# Task to complete
Set down all of the data exactly as it appears.

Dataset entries
────

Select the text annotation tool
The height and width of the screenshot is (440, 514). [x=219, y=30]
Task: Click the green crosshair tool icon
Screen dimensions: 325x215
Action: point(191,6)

────

# Exercise solution
Select the text annotation tool
The height and width of the screenshot is (440, 514). [x=219, y=30]
Task: Click the green crosshair tool icon
Screen dimensions: 325x215
Action: point(191,6)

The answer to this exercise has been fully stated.